Data supplied:
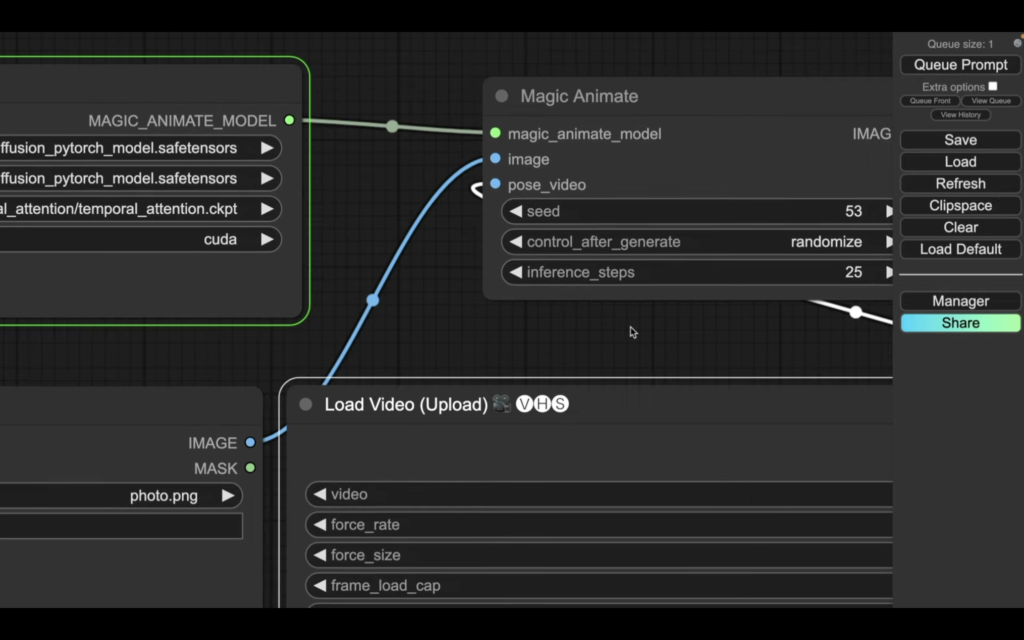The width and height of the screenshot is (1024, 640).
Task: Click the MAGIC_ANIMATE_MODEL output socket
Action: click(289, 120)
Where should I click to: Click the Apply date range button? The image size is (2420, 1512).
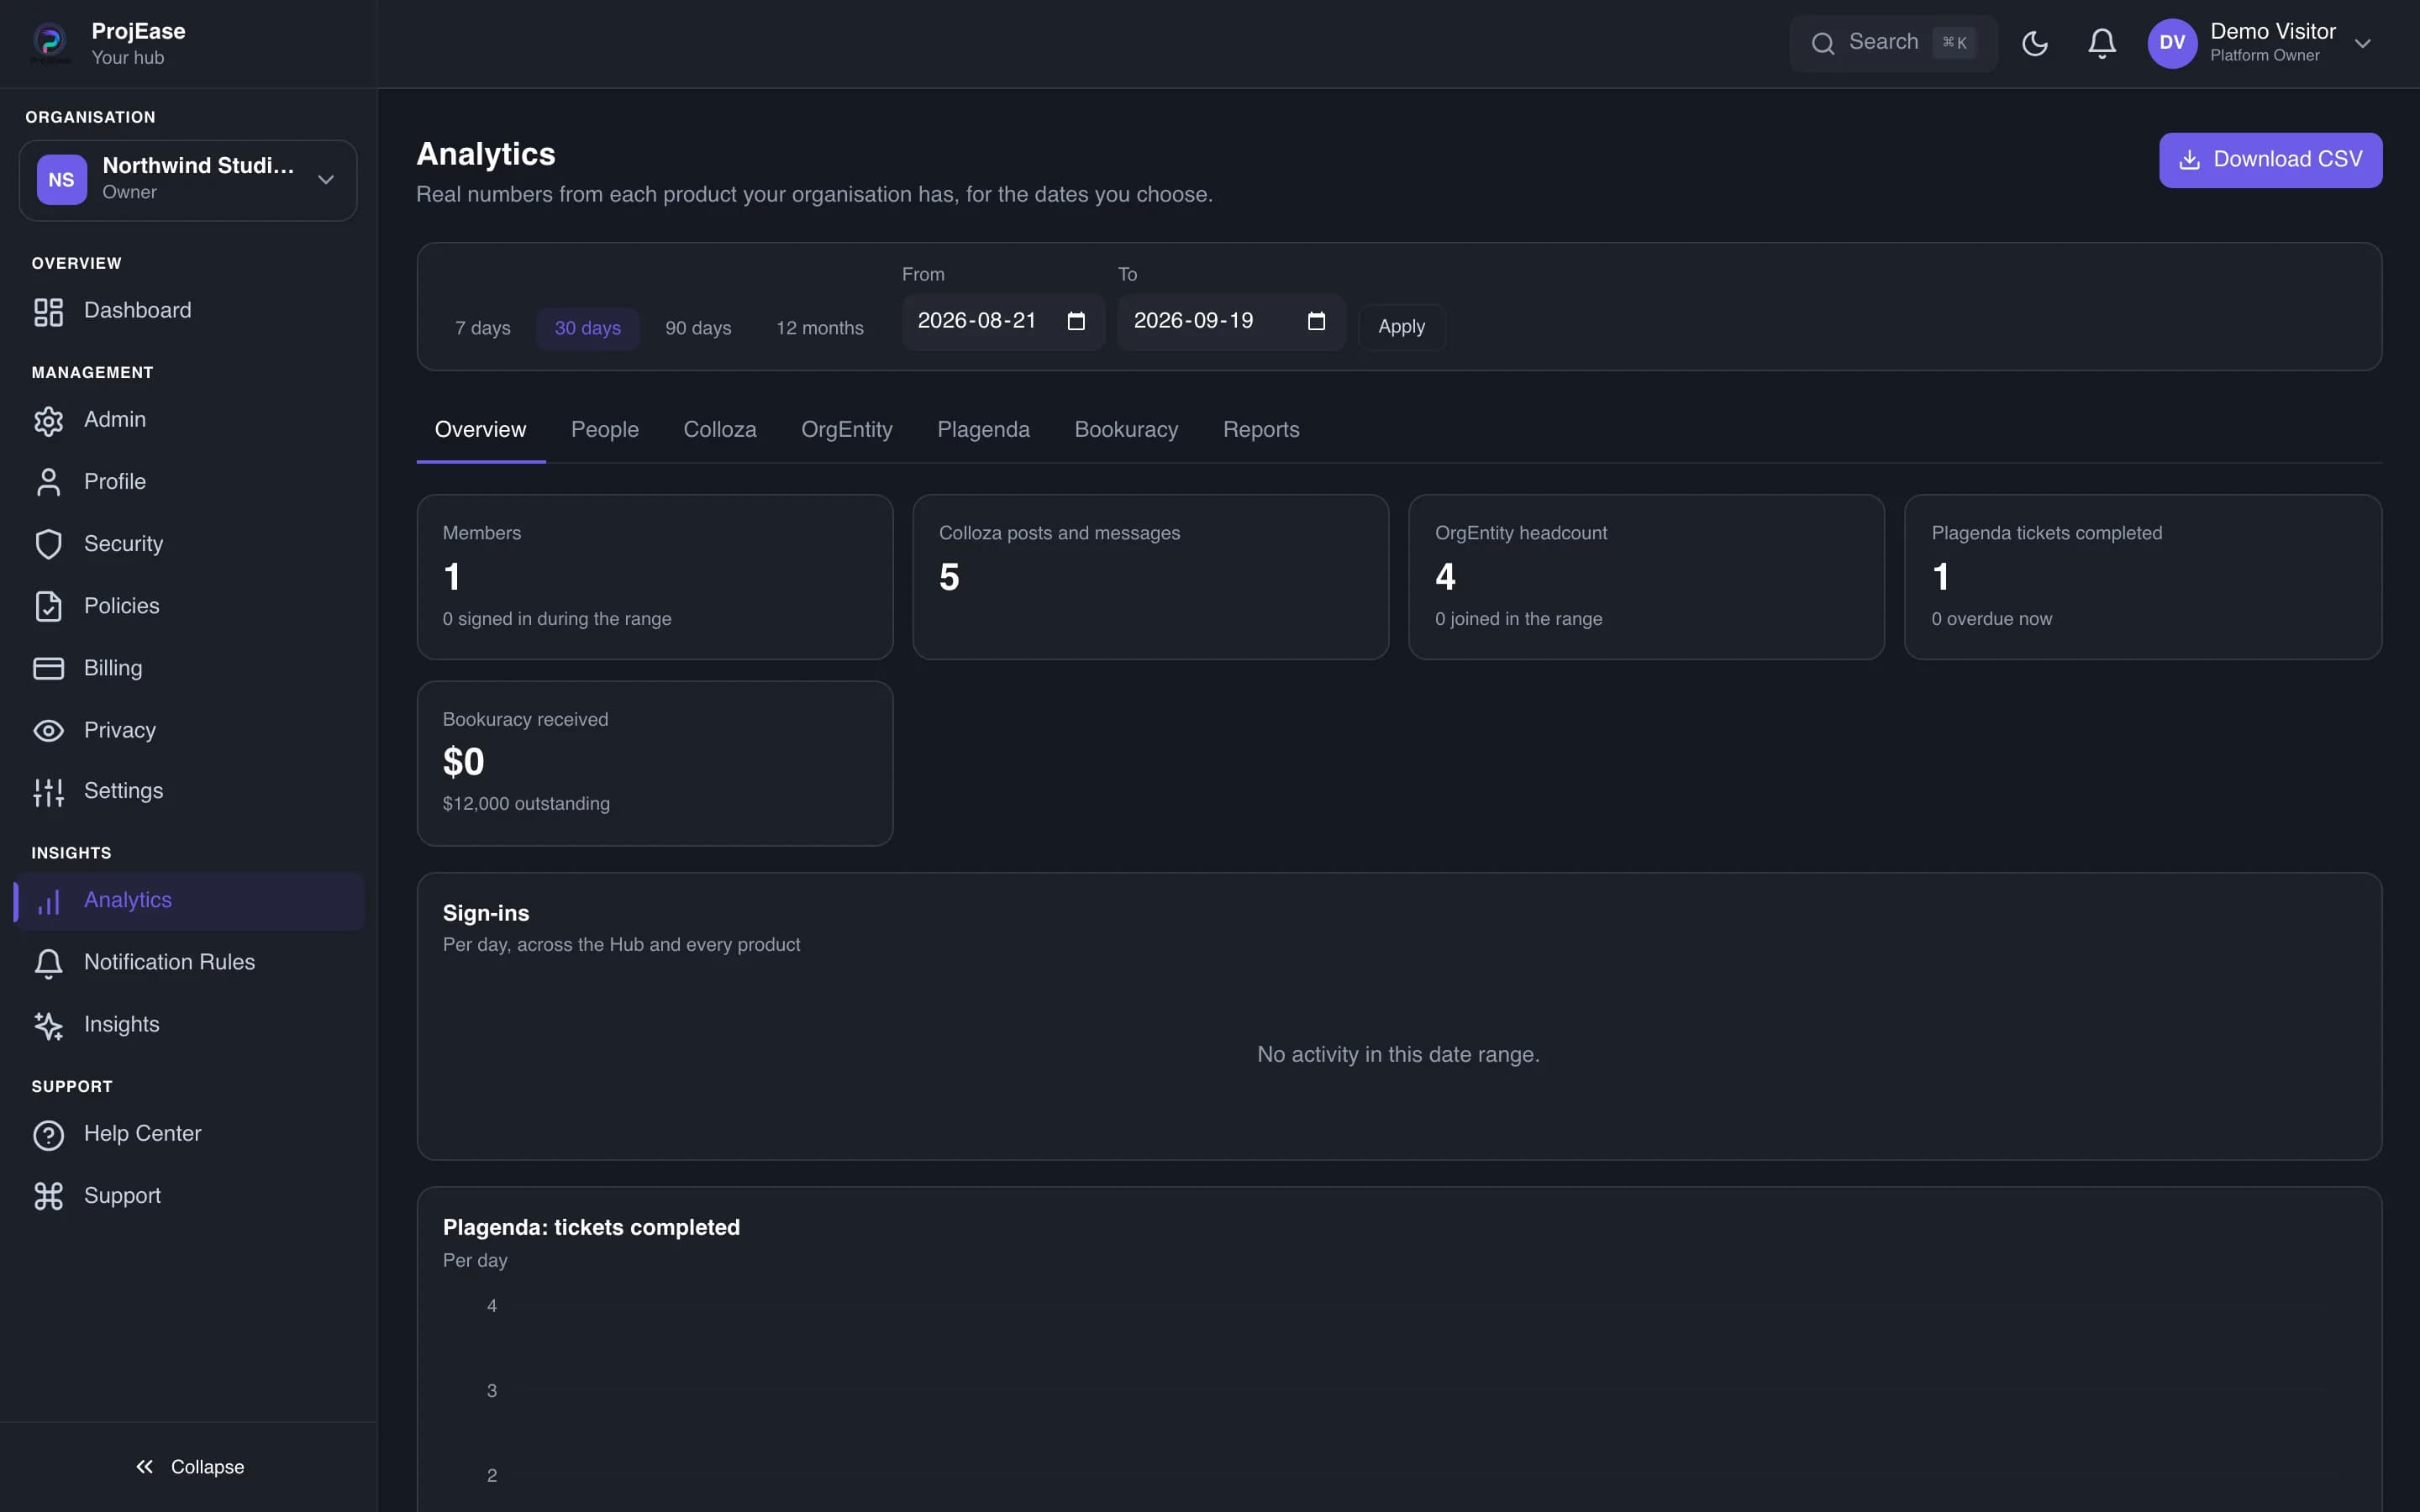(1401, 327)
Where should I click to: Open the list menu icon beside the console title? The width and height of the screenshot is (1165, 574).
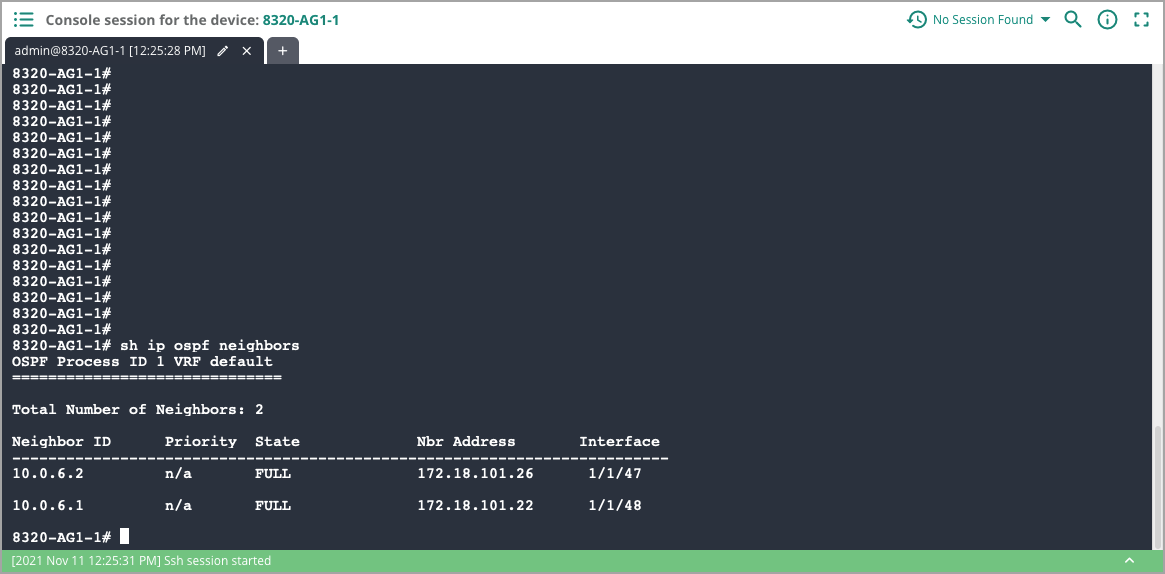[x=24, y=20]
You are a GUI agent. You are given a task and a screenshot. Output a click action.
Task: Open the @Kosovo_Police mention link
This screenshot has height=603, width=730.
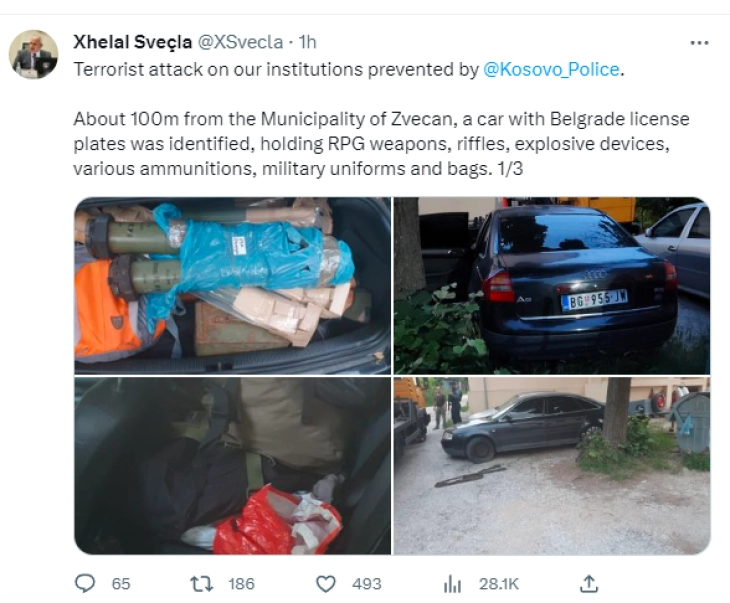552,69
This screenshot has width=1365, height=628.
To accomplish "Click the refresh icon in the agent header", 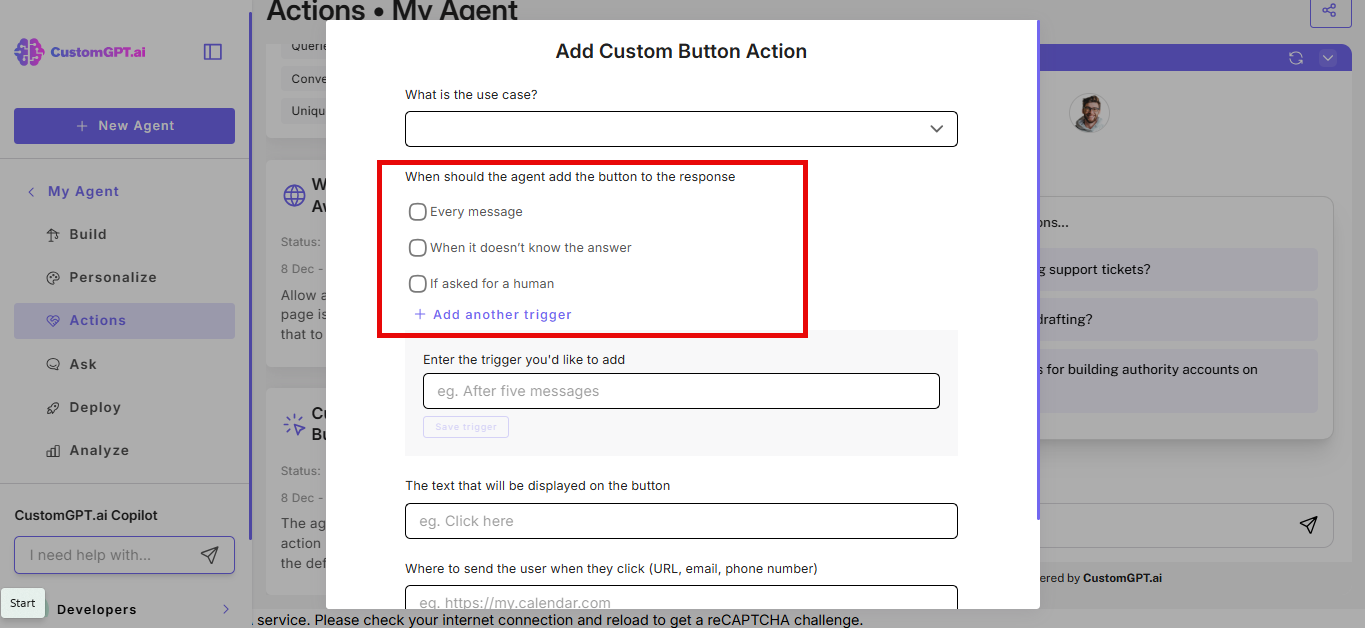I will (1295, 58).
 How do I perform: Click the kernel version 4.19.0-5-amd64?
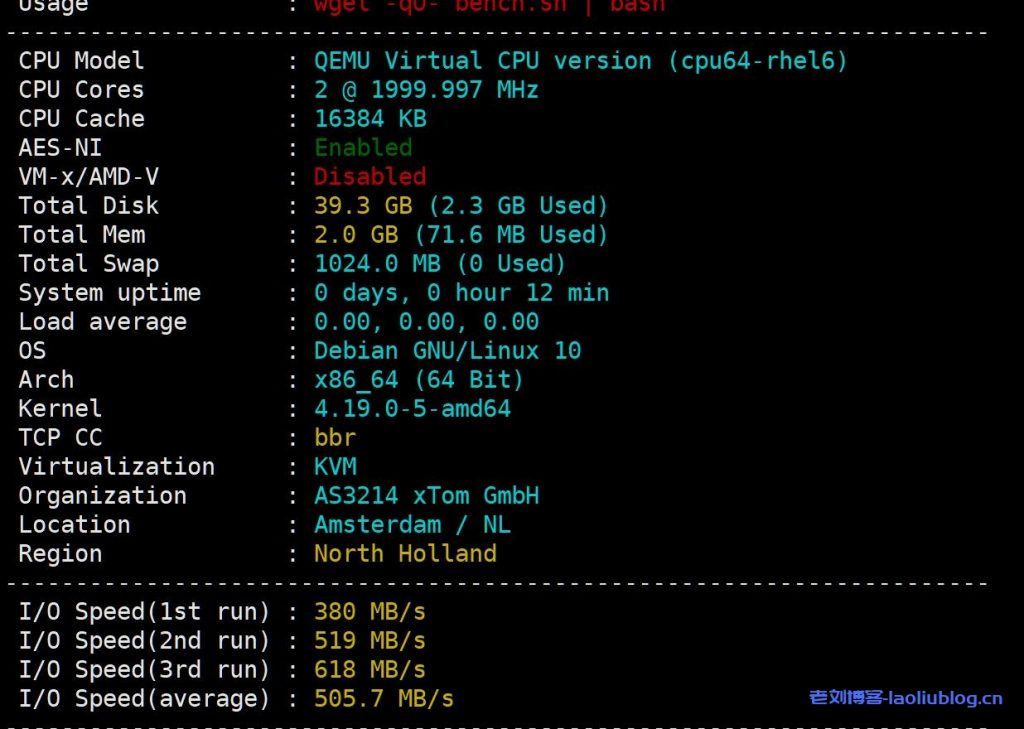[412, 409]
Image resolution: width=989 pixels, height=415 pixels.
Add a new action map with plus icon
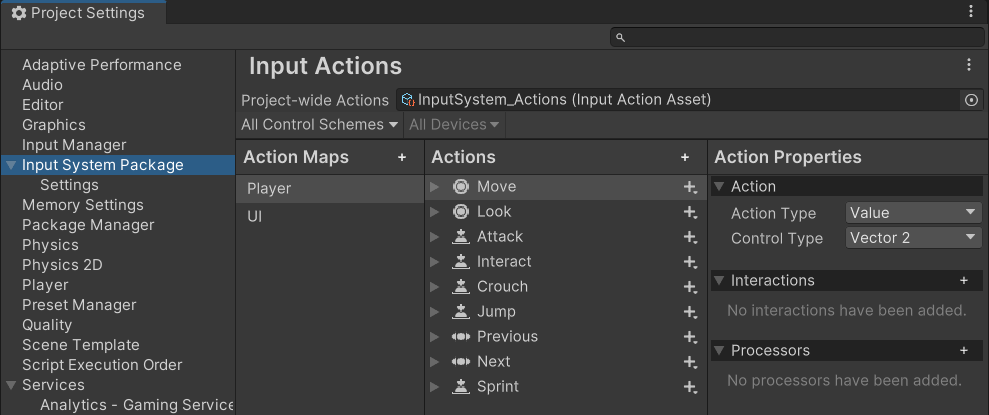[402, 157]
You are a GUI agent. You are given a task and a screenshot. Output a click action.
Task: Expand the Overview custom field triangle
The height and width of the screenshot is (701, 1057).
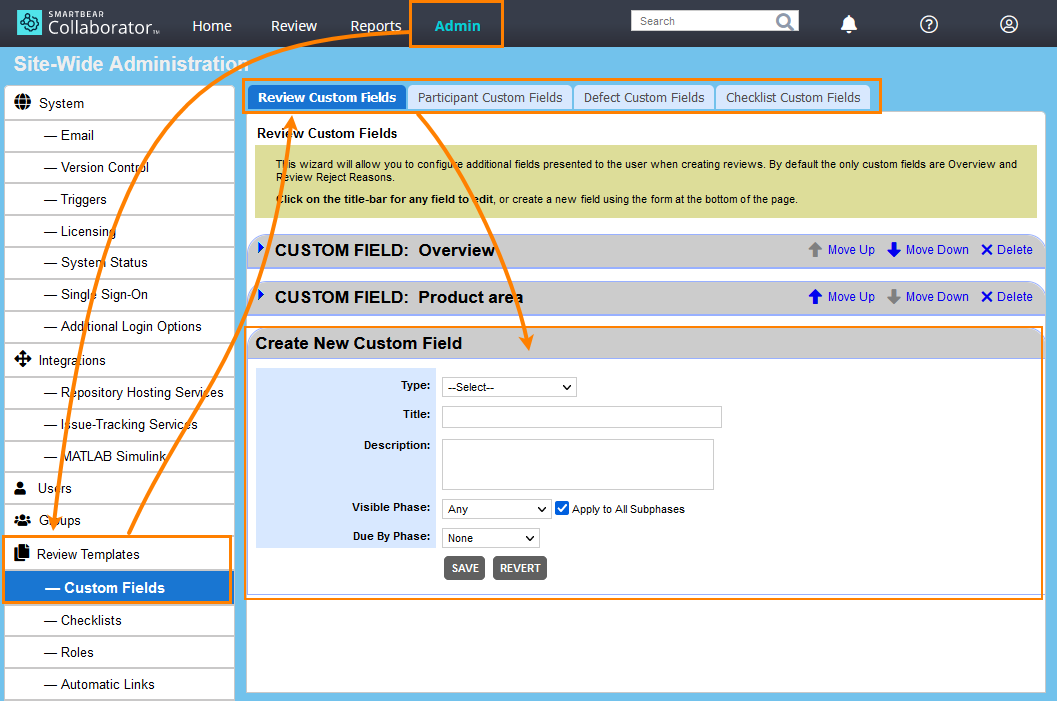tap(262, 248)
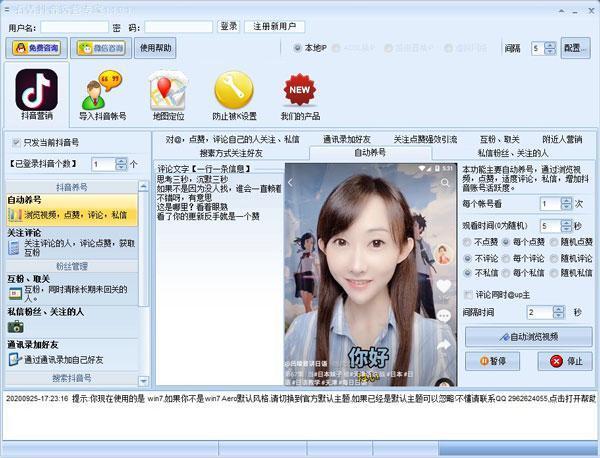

Description of the task: Return nothing except the lines from the line with "Task: Expand the" through the last line of the records above, copied exactly and without pictures.

Response area:
Task: Expand the Overview custom field triangle
The height and width of the screenshot is (701, 1057).
tap(262, 248)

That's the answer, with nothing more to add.